そう言って上体を起こす。たしかに、殲滅者の倒れていた地面には血痕一つ残っていなかった。


「ちょっと派手に転んでカッコ悪かったからさ、照れ隠しで倒れたままでいたら大げさに騒ぐから起きるに起きれなかったぜ。悪いな、心配かけさせるつもりはなかったんだ」


「…本当に、大丈夫なんですか?」


「おう、このとおりピンピンしてるさ」


モルティナの心配顔を吹き飛ばすくらい、勢いよく殲滅者は跳ね起きた。その元気ぶりは、本当に大事に至ってないことを証明しているように見える。

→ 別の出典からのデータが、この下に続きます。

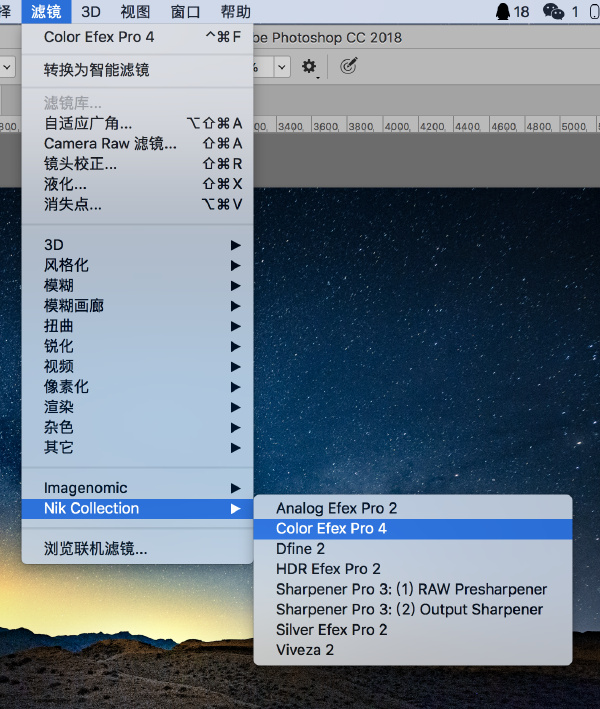Open the 窗口 menu
The height and width of the screenshot is (709, 600).
point(185,12)
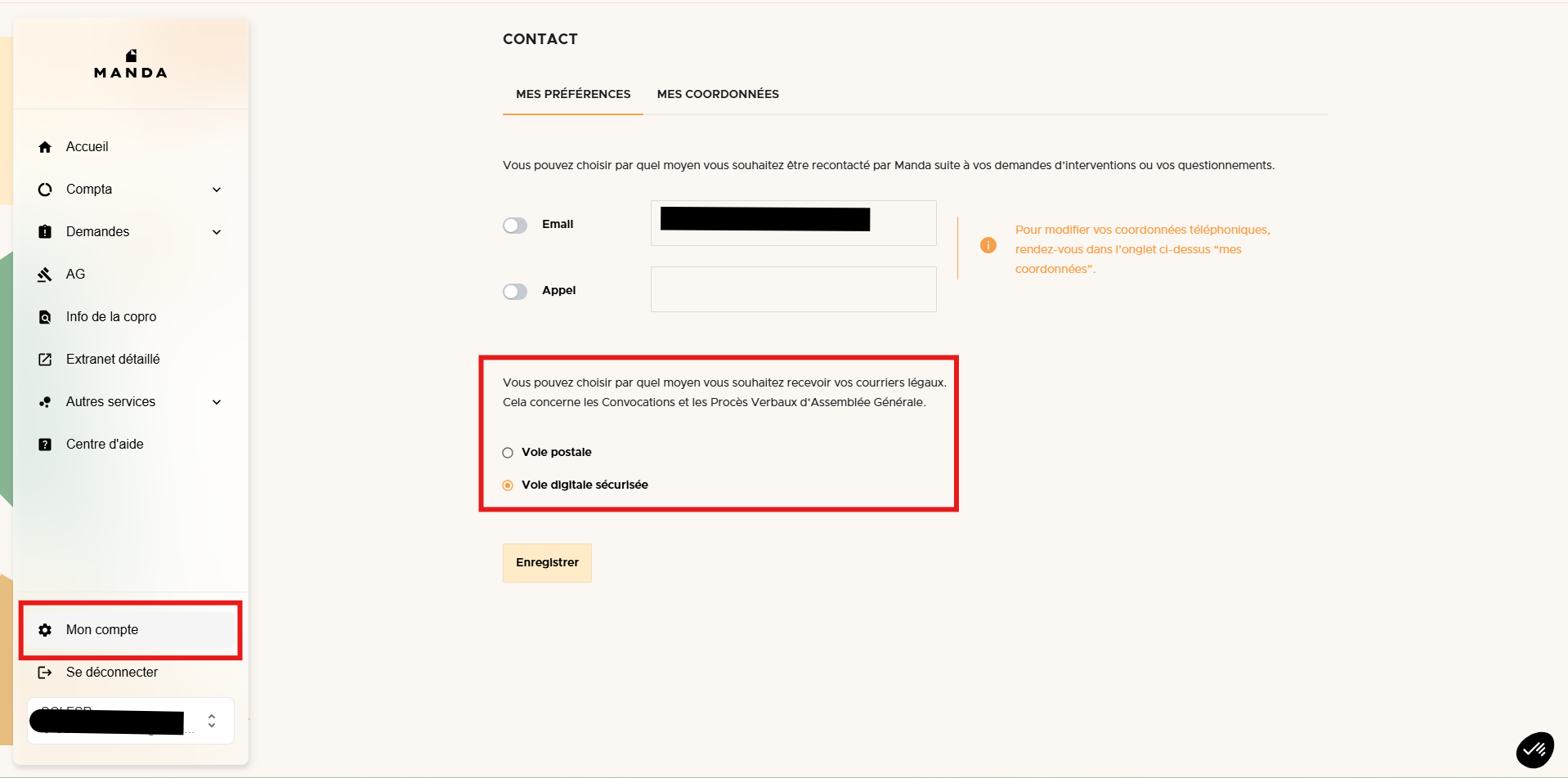
Task: Toggle the Email contact switch
Action: point(515,225)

「よかった、本当に。ハンスさん、助けていただいてありがとうございます」


「ん、ああいいよ別に。それより早く街に行こうぜ。怪我はしてないが疲れちまった。早くふかふかのベッドで寝てぇよ」


殲滅者の呑気な言い分に緊張を解く一同。早く街に向かおうと馬車に乗り込んでいく。

その一同の最後尾で、殲滅者はさきほどバンダースナッチにやられた傷を気にしていた。


たしかに血は出ていないが、殲滅者は傷を負っていた。モンスターの牙は彼の背中を深く抉っており、その個所は今や欠落している。

そして先ほどからその欠落に感じる炎の熱さ、それは、彼の体が人間の形を形成できなくなりつつあることを報せていた。


時間がない。間抜け面を晒しつつ馬車に乗り込むアキヒロを睨みつつ、殲滅者は近い将来の戦いを考えていた。